Generally, client applications store credentials information locally in a KUBECONFIG
file.
On the other hand, pods created by the charms and the Spark Job workloads receive credentials via shared secrets, mounted to the default locations /var/run/secrets/kubernetes.io/serviceaccount/
.
See the upstream documentation for more information.
Spark History Server¶
Authentication can be enabled in the Spark History Server when exposed using Traefik by leveraging on the Oath Keeper integration, that provides a cloud native Identity & Access Proxy (IAP) and Access Control Decision API able to authenticate, authorize, and mutate incoming HTTP(s) requests, fully-integrated with the Canonical Identity Platform.

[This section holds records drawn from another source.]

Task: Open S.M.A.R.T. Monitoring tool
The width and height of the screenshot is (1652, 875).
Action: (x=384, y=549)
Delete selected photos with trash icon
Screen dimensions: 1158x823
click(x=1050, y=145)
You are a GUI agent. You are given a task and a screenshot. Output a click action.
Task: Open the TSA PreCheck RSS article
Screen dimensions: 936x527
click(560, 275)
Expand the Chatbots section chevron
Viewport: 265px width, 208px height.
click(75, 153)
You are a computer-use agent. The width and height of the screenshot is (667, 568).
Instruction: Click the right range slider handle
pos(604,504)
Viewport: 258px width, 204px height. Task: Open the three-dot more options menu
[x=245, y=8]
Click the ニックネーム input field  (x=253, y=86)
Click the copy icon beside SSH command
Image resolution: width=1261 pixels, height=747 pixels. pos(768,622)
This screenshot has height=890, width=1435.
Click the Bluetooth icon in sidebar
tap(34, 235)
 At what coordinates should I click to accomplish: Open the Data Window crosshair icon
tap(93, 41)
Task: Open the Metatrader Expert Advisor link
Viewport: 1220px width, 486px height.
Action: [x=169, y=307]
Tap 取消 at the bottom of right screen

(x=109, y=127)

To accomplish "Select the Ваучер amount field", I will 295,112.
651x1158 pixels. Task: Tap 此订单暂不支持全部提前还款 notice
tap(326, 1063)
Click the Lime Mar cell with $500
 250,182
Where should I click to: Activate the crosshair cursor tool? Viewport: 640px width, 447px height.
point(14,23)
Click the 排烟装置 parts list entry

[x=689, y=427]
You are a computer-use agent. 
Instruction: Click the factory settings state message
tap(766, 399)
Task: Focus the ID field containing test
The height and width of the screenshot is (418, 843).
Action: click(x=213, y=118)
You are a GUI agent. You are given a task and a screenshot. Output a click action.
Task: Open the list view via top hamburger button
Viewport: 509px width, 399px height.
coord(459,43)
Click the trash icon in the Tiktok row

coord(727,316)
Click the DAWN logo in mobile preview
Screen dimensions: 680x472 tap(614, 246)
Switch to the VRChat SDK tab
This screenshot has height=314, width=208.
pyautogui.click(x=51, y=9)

Refer to the how-to enable authorization in the Spark history server guide for more information. From a permission-wise point of view, white lists of authorised users can be provided using the Spark History Server charm configuration option.
Kyuubi JDBC endpoint¶
Authentication is enabled by default and is mandatory for the JDBC endpoint exposed by Charmed Apache Kyuubi charm via
its integration with PostgreSQL charm on the auth-db
interface. Currently, only one admin user is enabled, whose password
can be set using the system-users
config in the charm.
Monitoring and auditing¶
Charmed Apache Spark provides native integration with the Canonical Observability Stack (COS). To reduce the blast radius of infrastructure disruptions, the general recommendation is to deploy COS and the observed application into separate environments, isolated from one another. Refer to the COS production deployments best practices page for more information.
For more information on how to enable and customise monitoring with COS, see the Monitoring guide.
Additional resources¶
For further information and details on the security and cryptographic specifications used by Charmed Apache Spark, please refer to the Cryptography.